**Texto de partida**
* * * *

A Inspiração da Inspiração

Miguel Pedro

Compositor, Baterista
(Mão Morta, Mundo Cão)

In Revista TER 35

Um homem, um músico e filósofo, Safi al-Din al-Urmawi, nasceu na Pérsia no sec. XIII e procurou, no seu longo percurso de vida, a fonte de inspiração para a sua música, a música que tocou, a que compôs e sobre a qual escreveu. Morreu em Bagdade, aos 80 anos de idade, em 1294, e pelo seu trabalho ficou conhecido; e também por ser um dos maiores nomes da história da música árabe. Não sabemos se encontrou a fonte de inspiração por que tanto procurou, mas sabemos, com a certeza da história, que foi ele próprio fonte de inspiração para os músicos que depois dele vieram.

Nasceu em Urmia, no atual Irão, em 1214, e bem cedo mostrou ser diferente dos outros miúdos: nunca quis saber dos feitos dos antigos guerreiros, nem brincar às batalhas com os seus primos e amigos. Gostava de ser pastor e mesmo quando não era a sua vez de levar as ovelhas e as cabras para os montes que rodeavam a cidade, ele oferecia-se. Além de ganhar os favores dos seus primos, que agradeciam tal disponibilidade, esta atividade permitia-lhe ficar dias e noites nas montanhas, a ouvir e a imitar o chilrear dos pássaros e o estranho silêncio das pedras.

Com 14 anos, a família enviou-o para Bagdade, o grande centro cosmopolita do Califado Abássida, com a esperança que ele fosse escolhido para a Nizamya, a Casa da Sabedoria, a maior instituição de ensino do mundo árabe, percursora da universidade moderna, local especializado nas traduções da antiga sabedoria grega, romana, persa, assíria, fenícia, mediterrânea, arquivo de centenas de anos de tradição escrita, onde eram encaminhados todos os livros e documentos do mundo árabe. De Urmia a Bagdade era uma viagem bem longa. Normalmente, demoravam 3 meses, mas a caravana em que seguia Urmawi demorou mais de 6 meses até chegar ao destino. A culpa foi de um inverno gelado e chuvoso. Dizem os cronistas da época o Rio Eufrates se tornou uma estrada de gelo e outros referem que nesse ano, no inverno, o grande lago Therthar transformou-se numa imensa planície branca.

* * * *

Dados de texto e de localização de elementos
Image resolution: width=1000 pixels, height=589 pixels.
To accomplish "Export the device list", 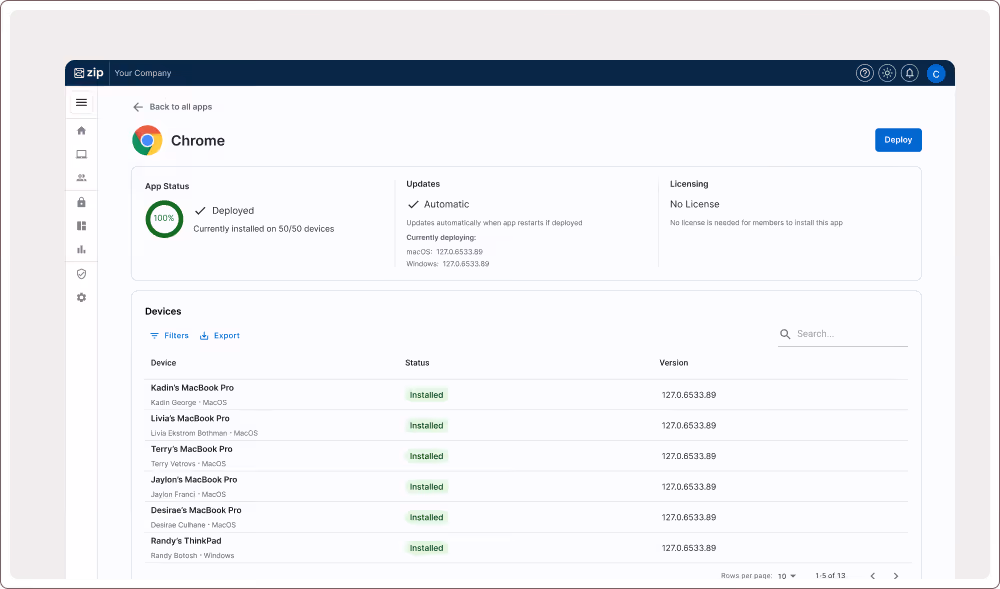I will [219, 335].
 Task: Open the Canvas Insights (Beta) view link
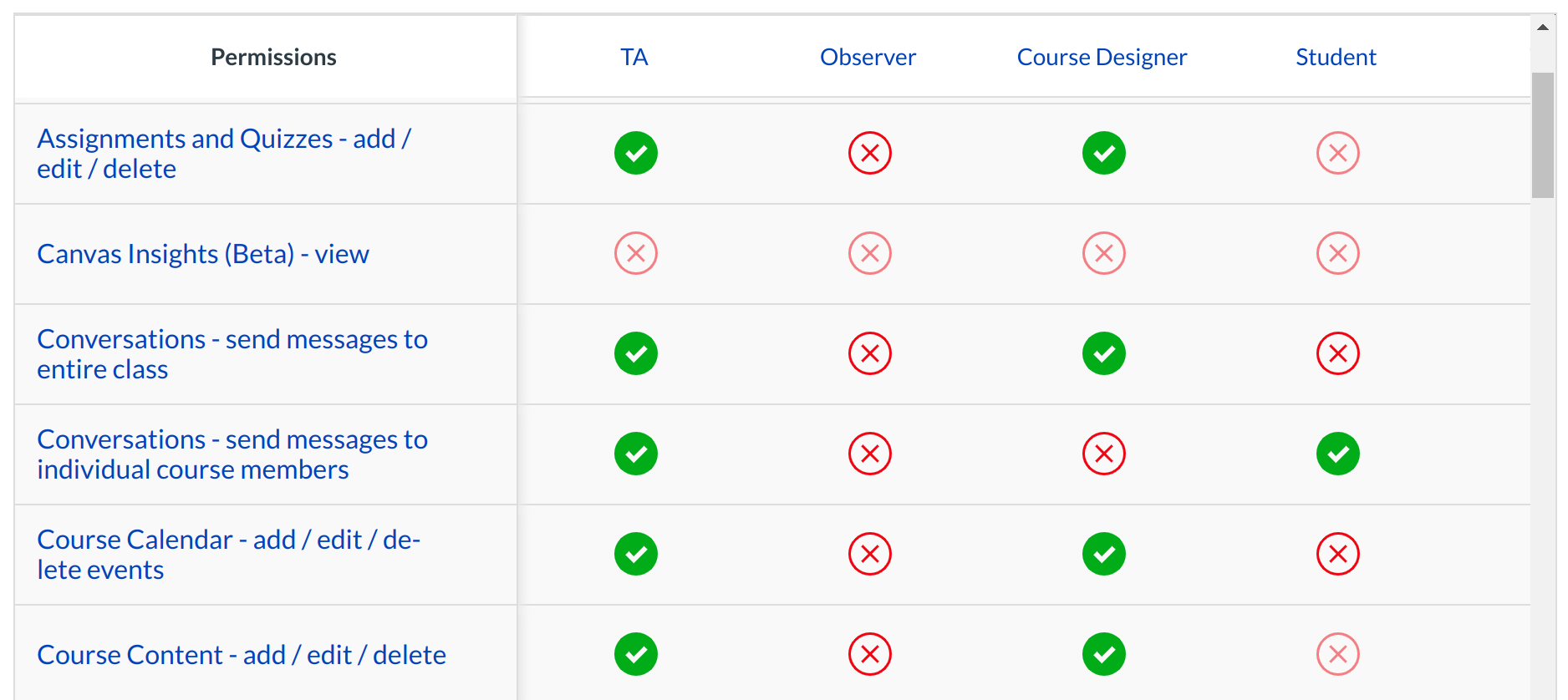coord(203,254)
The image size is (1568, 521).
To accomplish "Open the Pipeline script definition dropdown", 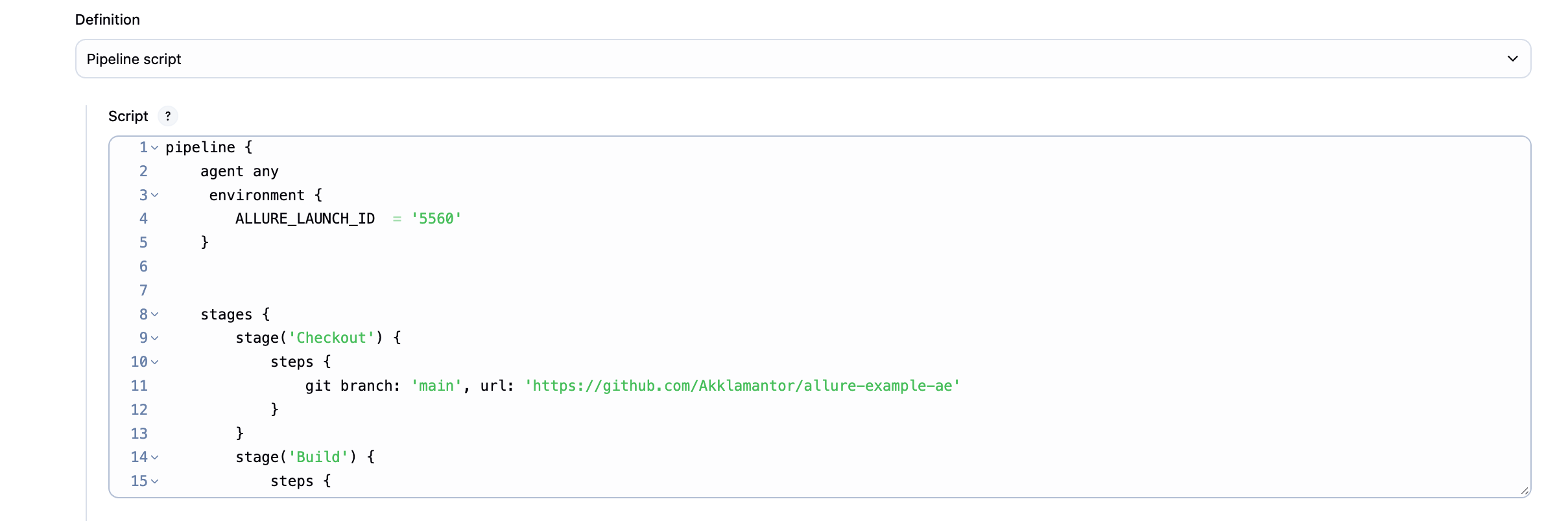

* * * *

**Exercício**
No texto sobre Safi al-Din al-Urmawi, quanto tempo demorou a caravana em que ele seguia a chegar a Bagdade?

**Resultado final**
Mais de 6 meses.